Her expression tightened.

“Because life isn’t a contract you sign before birth,” she said.

He exhaled slowly.

“Sometimes it feels like you want children to seal your own fear. To call it meaning.”

“Or to build a family,” she said. “Children can deepen commitment. They can give people reasons to stay and grow together.”

“Or they trap themselves because leaving becomes harder,” he replied.

She stepped closer, voice low.

“You’re not refusing easy answers,” she said. “You’re refusing adulthood when it costs you certainty about yourself. You think your fear is the truth.”

He paused, then offered a small, almost embarrassed smile.

He leaned back against the wall again, slower this time.

“You think success is empty,” he said.

“I think success without connection is lonely.”

“And I think relationships become excuses,” he said, but it came out less sharp now. “What if I stop growing because I settled? What if I stop chasing my ambitions because someone makes me happy enough to stay still? What if I build my life around another person and start living in fear of losing them? What if I slowly stop living for myself at all?”

He swallowed.

“Growth needs discomfort,” he added. “If we become content too early, we start mistaking stillness for peace.”

“And what’s wrong with that?” she asked, but softer now too.

“Because there’s more,” he said.

“To you.”

A beat.

“Yes,” he admitted. “To me.”

That honesty didn’t feel sharp anymore. It felt tired.

She crossed her arms, but not as tightly.

“You know what I don’t understand about you?” she asked. “You talk like relationships are traps. Like we don’t choose them willingly.”

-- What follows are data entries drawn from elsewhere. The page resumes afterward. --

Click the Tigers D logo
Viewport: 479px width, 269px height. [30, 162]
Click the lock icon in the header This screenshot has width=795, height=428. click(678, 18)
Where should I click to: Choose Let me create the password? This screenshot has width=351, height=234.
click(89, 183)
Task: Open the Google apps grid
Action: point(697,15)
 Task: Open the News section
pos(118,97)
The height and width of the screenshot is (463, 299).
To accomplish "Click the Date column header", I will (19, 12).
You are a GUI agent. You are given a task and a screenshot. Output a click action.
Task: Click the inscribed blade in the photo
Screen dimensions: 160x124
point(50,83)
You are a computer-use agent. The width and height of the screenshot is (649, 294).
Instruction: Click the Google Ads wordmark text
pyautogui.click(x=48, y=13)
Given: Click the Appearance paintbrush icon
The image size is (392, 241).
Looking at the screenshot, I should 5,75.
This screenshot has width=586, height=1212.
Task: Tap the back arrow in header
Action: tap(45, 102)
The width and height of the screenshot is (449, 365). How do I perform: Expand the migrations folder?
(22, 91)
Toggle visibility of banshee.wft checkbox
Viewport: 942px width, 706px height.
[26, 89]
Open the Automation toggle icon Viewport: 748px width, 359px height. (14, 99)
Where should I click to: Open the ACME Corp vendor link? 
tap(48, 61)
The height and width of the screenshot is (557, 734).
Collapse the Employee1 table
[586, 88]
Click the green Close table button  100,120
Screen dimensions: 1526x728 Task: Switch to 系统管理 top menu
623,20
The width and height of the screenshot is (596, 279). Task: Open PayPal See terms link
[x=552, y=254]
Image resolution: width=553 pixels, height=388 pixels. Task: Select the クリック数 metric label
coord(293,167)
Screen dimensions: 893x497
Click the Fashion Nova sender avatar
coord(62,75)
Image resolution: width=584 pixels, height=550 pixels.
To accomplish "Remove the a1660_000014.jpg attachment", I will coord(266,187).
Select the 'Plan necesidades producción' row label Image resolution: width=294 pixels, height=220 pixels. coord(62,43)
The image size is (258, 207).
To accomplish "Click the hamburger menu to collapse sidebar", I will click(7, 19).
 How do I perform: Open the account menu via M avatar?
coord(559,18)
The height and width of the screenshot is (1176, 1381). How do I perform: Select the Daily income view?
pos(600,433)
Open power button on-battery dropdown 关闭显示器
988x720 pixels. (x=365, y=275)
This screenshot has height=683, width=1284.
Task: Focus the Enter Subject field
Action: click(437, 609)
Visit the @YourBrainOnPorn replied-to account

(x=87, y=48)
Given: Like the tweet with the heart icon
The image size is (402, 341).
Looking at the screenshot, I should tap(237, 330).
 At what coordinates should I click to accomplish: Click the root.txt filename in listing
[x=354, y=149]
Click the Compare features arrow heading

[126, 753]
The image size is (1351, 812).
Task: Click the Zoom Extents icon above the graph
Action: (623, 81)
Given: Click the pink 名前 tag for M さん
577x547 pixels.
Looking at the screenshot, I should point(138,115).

“People choose genuinely. I just think society shapes what they imagine fulfillment is supposed to look like.”

She blinked.

“I’m not saying they are fake,” he said quickly. “I’m saying they are shaped. Like everything else.”

He looked at the rain on the glass.

“Beliefs shift,” he said. “What feels true now can feel incomplete later. That doesn’t always mean betrayal. Sometimes it means we finally saw more.”

“So what then?” she asked. “Nothing means anything?”

“I don’t know,” he admitted.

And for the first time, it didn’t sound like a philosophy. It sounded like uncertainty.

The rain outside softened again.

He pushed off the wall.

“I don’t hate love,” he said, quieter. “I feel too much to hate it. I just don’t trust what people turn it into.”

She nodded slowly.

“Maybe people don’t know how to hold it properly,” she said.

“Maybe,” he said.

A long silence.

“So what now?” he asked.

She gave a small, tired smile.

“I don’t know,” she said. “We just… stop trying to win, maybe.”

He let out a breath that almost became a laugh.

“That sounds like compromise.”

“No,” she said, softer. “That sounds like… not losing each other over definitions.”

For a moment, neither of them moved.

Then he nodded.

“Maybe that’s the closest thing to love we get,” he said.

She looked at him for a long moment.

Outside, the rain softened against the glass.